## Task objective
Lines from the one with "This screenshot has width=925, height=1288." through the end of the listing below are to be retyped exactly.

--- Material for this exercise ---

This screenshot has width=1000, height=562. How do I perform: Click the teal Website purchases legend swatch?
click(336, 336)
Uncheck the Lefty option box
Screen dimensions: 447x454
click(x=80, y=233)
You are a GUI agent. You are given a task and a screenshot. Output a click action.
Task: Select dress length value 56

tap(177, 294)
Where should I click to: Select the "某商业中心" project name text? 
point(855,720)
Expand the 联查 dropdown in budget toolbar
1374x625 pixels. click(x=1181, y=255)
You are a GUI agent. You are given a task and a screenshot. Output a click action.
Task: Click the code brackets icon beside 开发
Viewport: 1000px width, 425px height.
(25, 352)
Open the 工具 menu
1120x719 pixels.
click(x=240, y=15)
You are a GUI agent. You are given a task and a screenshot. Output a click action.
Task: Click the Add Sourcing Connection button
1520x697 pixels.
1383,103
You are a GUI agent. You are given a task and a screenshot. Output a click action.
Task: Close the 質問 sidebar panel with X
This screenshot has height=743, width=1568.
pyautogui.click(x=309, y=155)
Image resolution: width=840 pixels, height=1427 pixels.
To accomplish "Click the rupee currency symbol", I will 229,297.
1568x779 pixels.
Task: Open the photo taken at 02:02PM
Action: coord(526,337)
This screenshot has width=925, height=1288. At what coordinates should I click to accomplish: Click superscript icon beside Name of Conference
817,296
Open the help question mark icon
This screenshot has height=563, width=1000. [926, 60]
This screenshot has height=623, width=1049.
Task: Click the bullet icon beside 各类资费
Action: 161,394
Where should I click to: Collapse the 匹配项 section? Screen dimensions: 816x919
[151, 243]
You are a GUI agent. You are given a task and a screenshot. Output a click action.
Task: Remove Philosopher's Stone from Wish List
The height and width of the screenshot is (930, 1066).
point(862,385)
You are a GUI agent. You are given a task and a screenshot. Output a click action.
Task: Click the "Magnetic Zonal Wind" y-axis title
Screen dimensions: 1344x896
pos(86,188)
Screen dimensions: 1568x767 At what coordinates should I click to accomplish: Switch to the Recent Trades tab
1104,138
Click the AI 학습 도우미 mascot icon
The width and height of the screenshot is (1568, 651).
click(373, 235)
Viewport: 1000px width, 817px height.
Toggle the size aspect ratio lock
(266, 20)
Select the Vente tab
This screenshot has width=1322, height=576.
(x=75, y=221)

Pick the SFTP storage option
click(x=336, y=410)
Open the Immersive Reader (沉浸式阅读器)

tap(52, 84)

---

## Expected answer
This screenshot has width=925, height=1288. At what coordinates should I click to accomplish: Click superscript icon beside Name of Conference
817,296
Open the help question mark icon
This screenshot has height=563, width=1000. [926, 60]
This screenshot has height=623, width=1049.
Task: Click the bullet icon beside 各类资费
Action: 161,394
Where should I click to: Collapse the 匹配项 section? Screen dimensions: 816x919
[151, 243]
You are a GUI agent. You are given a task and a screenshot. Output a click action.
Task: Remove Philosopher's Stone from Wish List
The height and width of the screenshot is (930, 1066).
point(862,385)
You are a GUI agent. You are given a task and a screenshot. Output a click action.
Task: Click the "Magnetic Zonal Wind" y-axis title
Screen dimensions: 1344x896
pos(86,188)
Screen dimensions: 1568x767 At what coordinates should I click to accomplish: Switch to the Recent Trades tab
1104,138
Click the AI 학습 도우미 mascot icon
The width and height of the screenshot is (1568, 651).
click(373, 235)
Viewport: 1000px width, 817px height.
Toggle the size aspect ratio lock
(266, 20)
Select the Vente tab
This screenshot has width=1322, height=576.
(x=75, y=221)

Pick the SFTP storage option
click(x=336, y=410)
Open the Immersive Reader (沉浸式阅读器)

tap(52, 84)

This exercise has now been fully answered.